▶ [EXERCISE]: Each entry below is to be given again word for word, with no pictures.

(Pixel coordinate grounding data)
-- -- --

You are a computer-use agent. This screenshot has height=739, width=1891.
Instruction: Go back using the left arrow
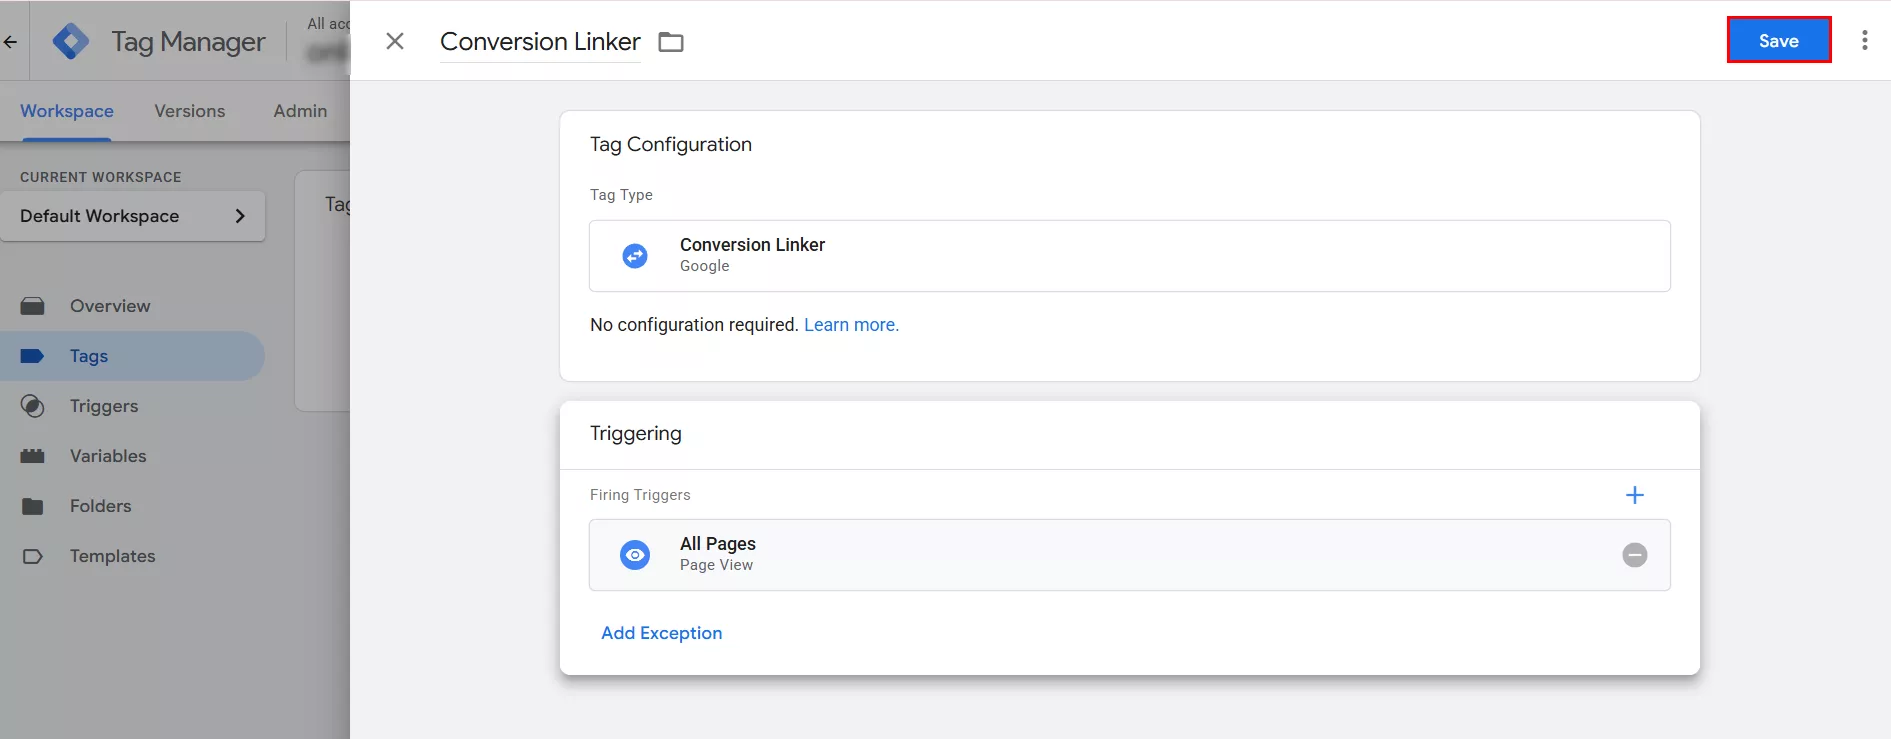11,42
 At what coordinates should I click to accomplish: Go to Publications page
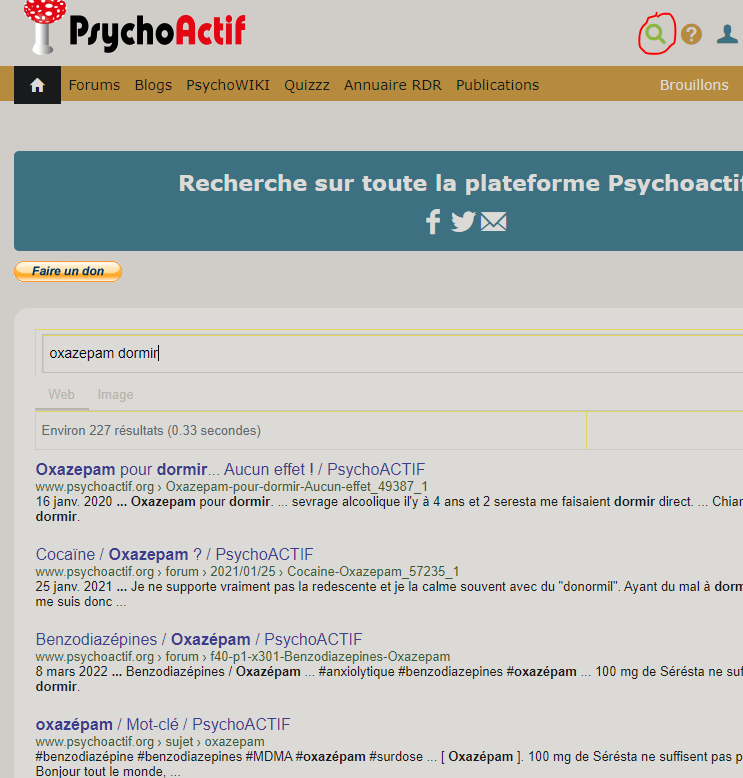tap(497, 85)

-- -- --

▶ [EXERCISE ANSWER]:
You are a computer-use agent. This screenshot has height=739, width=1891.
Instruction: Go back using the left arrow
11,42
 At what coordinates should I click to accomplish: Go to Publications page
tap(497, 85)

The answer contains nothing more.